I have a Dijkstra distance algorithm (extracted from Chemouil &
Arnold's report, www.lri.fr/~arnold/projects:coqgraphs) which uses a
Function with a lexicographic order for termination. At the end of the
definition, however, no induction principles are generated.

I looked at the discussion '"Function {measure}" and induction
principles' but I'm not sure it's the same situation; if there is a
similar trick that might work, I'd be glad to know about it.



(* Minimum distance between two given nodes in a graph using Dijkstra  *)
Require Import Omega.
Require Import Relations.
Require Import List TheoryList.
Require Import Wellfounded.
Require Import Arith.
Require Import Recdef.

(* Graph definitions *)
Parameter node : Type.
Parameter beq_node : node -> node -> bool.
Parameter node_eq_dec : forall (n1 n2 : node), {n1 = n2} + {n1 <> n2}.
Parameter max_nodes : nat.

Parameter edge : Type.
Parameter all_edges : list edge.
Parameter source : edge -> node.
Parameter dest : edge -> node.
Parameter succs : node -> list edge.

(* Priority queue element: pair (distance, node) *)
Definition elt := (nat * node)%type.

(* q_adds new_l q : adds all elements of the list new_l
   in the queue q, maintaining proper ordering, and
   returns the new queue. *)
Parameter q_adds : list elt -> list elt -> list elt.

(* Decreasing measure for the Function:
   a lexicographically-ordered pair of naturals:
   (increasing) length of the visited list, then
   decreasing length of the remaining queue. *)
Definition measure (nq: list node * list elt) : nat * nat :=
  (max_nodes - length (fst nq), length (snd nq)).
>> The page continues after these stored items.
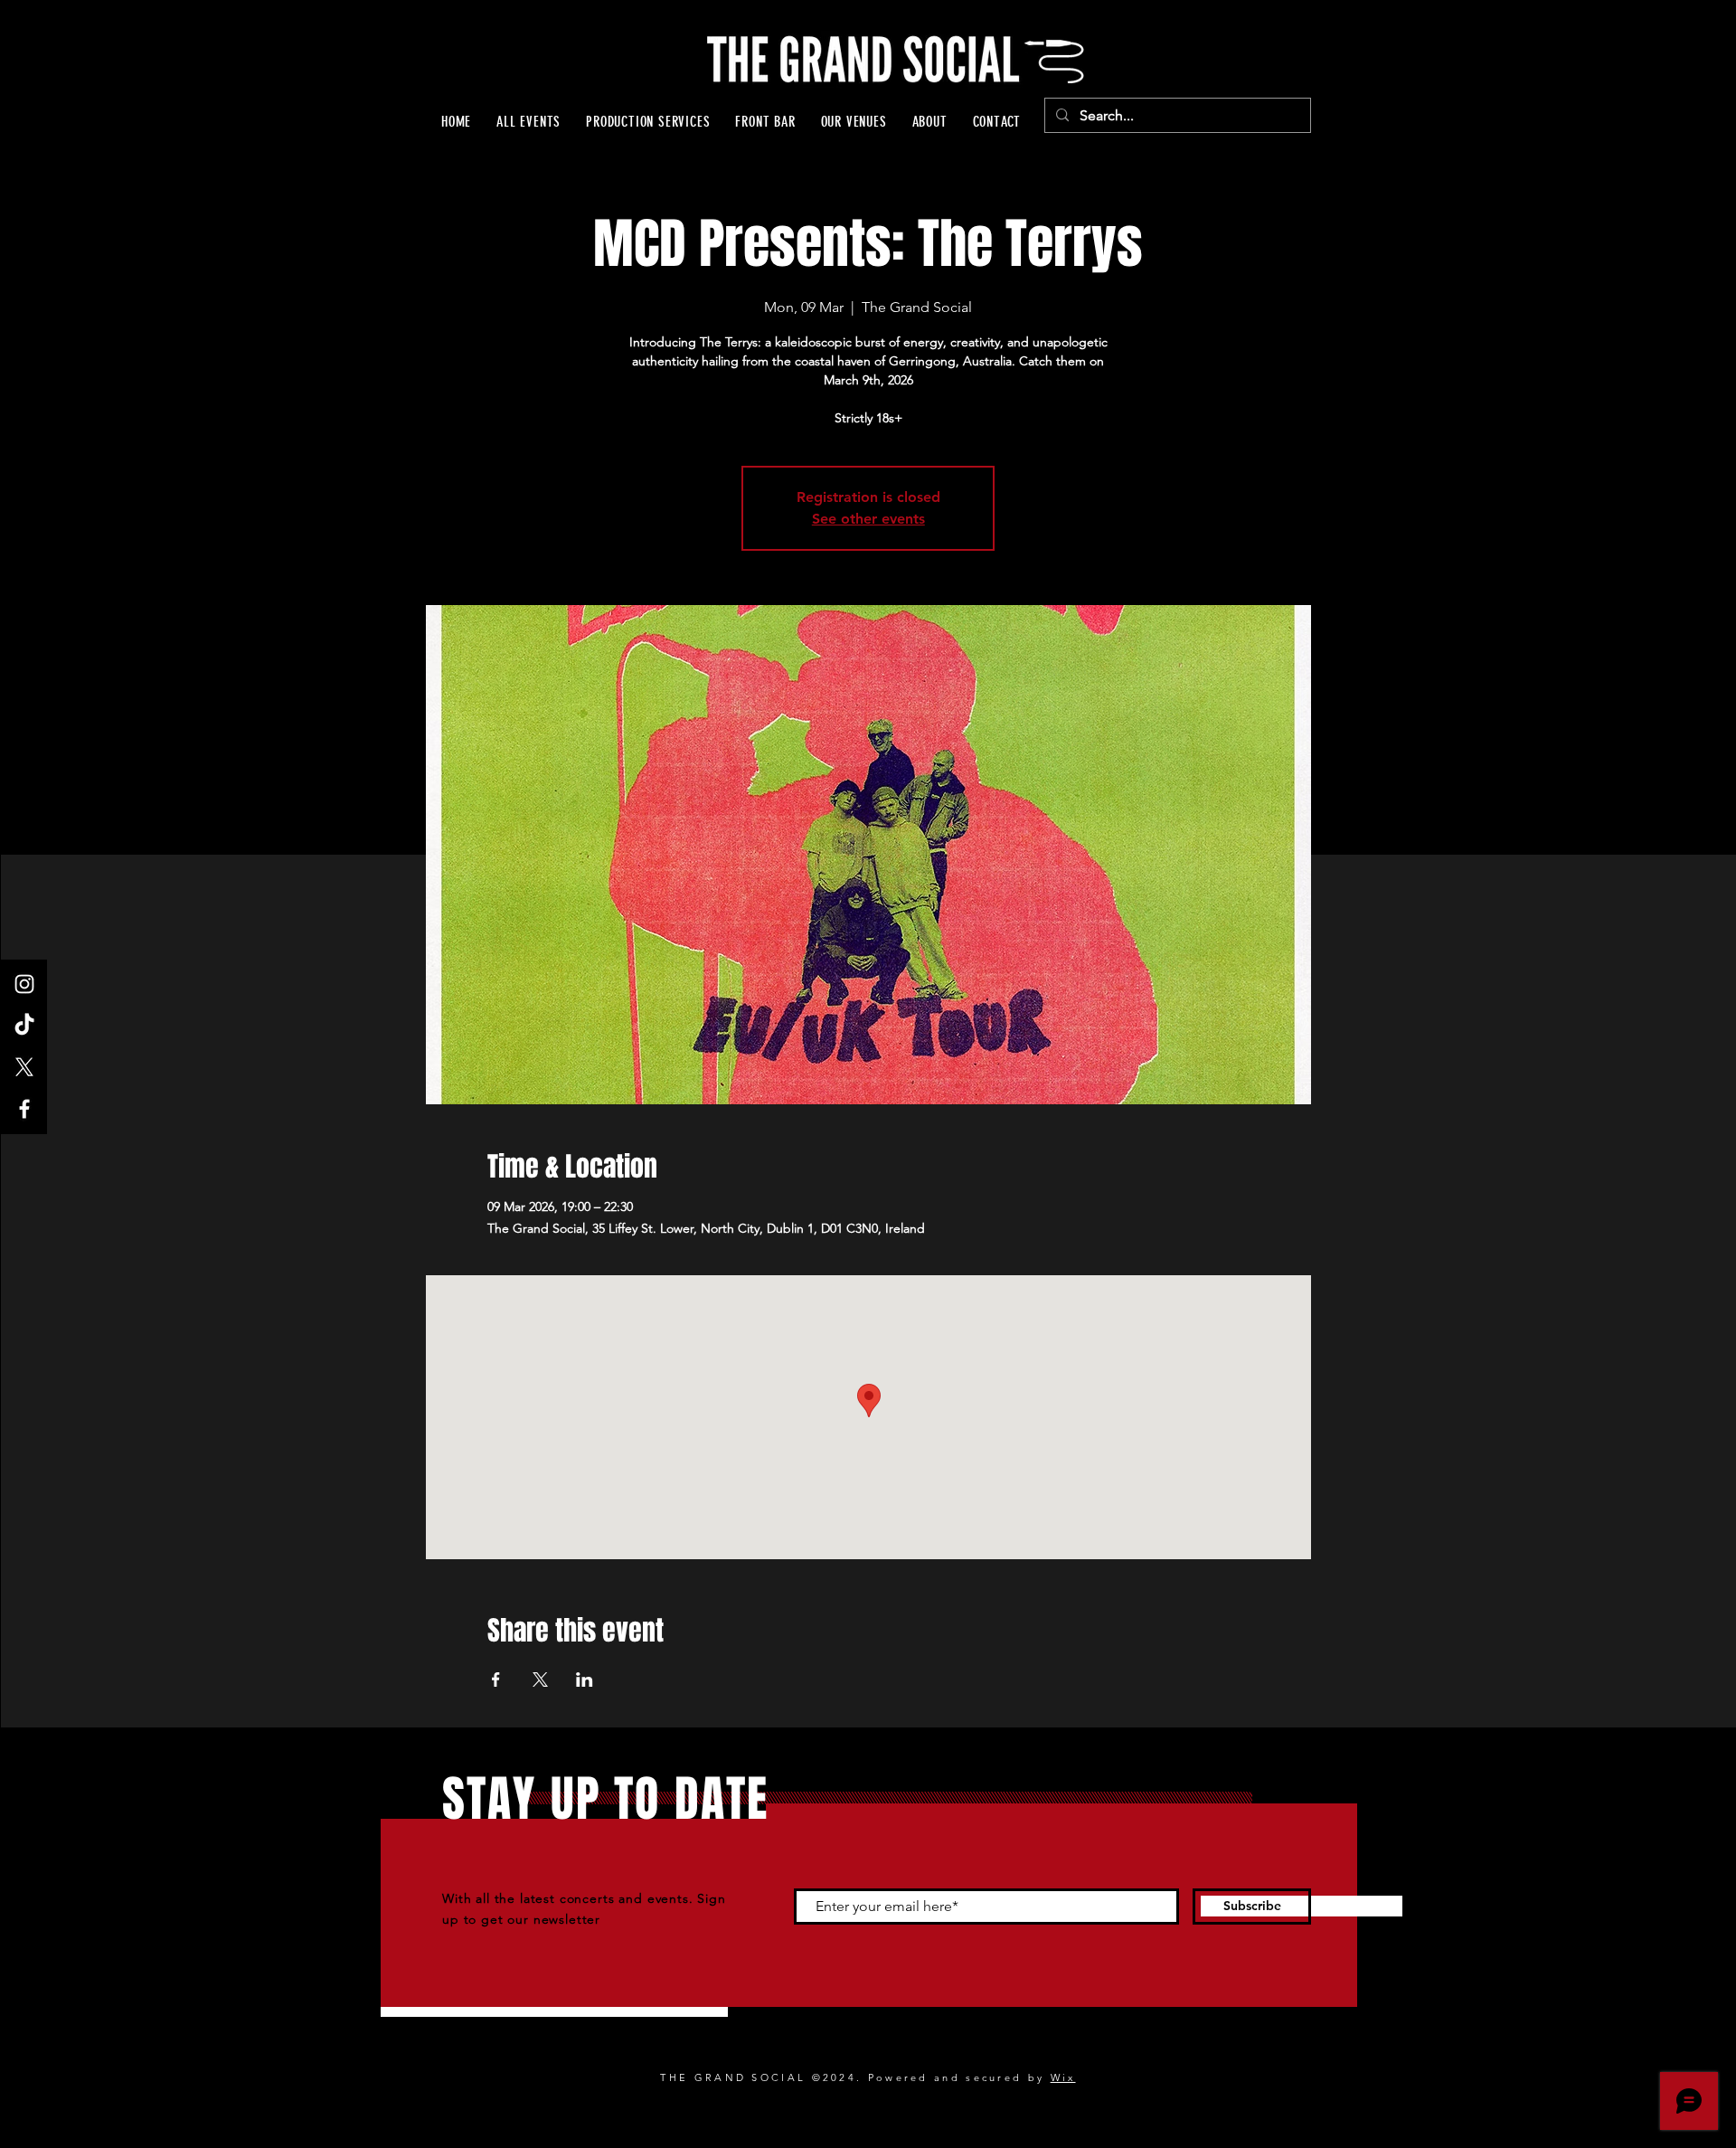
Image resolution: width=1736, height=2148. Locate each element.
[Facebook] (24, 1108)
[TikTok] (24, 1025)
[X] (24, 1067)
(* Lexicographic ordering *)
Definition lex (A B : Set) (eq_A_dec : forall a1 a2, {a1=a2}+{a1<>a2})
  (o1 : relation A) (o2 : relation B) (s t : _ * _) :=
  let (s1, s2) := s in
    let (t1, t2) := t in
      if eq_A_dec s1 t1
        then o2 s2 t2
        else o1 s1 t1.

Definition omeasure nq1 nq2 :=
  lex nat nat eq_nat_dec lt lt (measure nq1) (measure nq2).

(* Some lemmas *)
Lemma wf_lex :
  forall (A B : Set) eq_A_dec o1 o2, well_founded o1 -> well_founded o2 ->
    well_founded (@lex A B eq_A_dec o1 o2).
Proof.
  intros A B eq_A_dec o1 o2 W1 W2; unfold well_founded in *; destruct a.
  generalize b; clear b; pattern a; refine (well_founded_ind W1 _ _ a);
    clear a; intros a IH1 b; pattern b; refine (well_founded_ind W2 _ _ b).
  clear b; intros b IH2; apply Acc_intro.
  destruct y; simpl; elim (eq_A_dec a0 a); intro a0_eq_a.
  subst a0; apply IH2.
  intro; apply IH1; trivial.
Defined.

Lemma wf_lt_lex :
  well_founded (lex nat nat eq_nat_dec lt lt).
Proof.
  apply wf_lex; apply lt_wf.
Defined.

Lemma wf_omeasure :
  well_founded omeasure.
Proof.
  unfold omeasure. refine (wf_inverse_image _ _ _ _ wf_lt_lex).
Defined.

(* We need an upper bound on the number of nodes for
   the proof (or do we?) *)
Axiom max_nodes_max :
  forall (nq : list node * list elt), S (length (fst nq)) < max_nodes.

(* Auxiliary function for dijkstra_dist *)
Definition incr_succs (w : nat) (n : node) :=
  map (fun (e : edge) => (w + 1, dest e)) (succs n).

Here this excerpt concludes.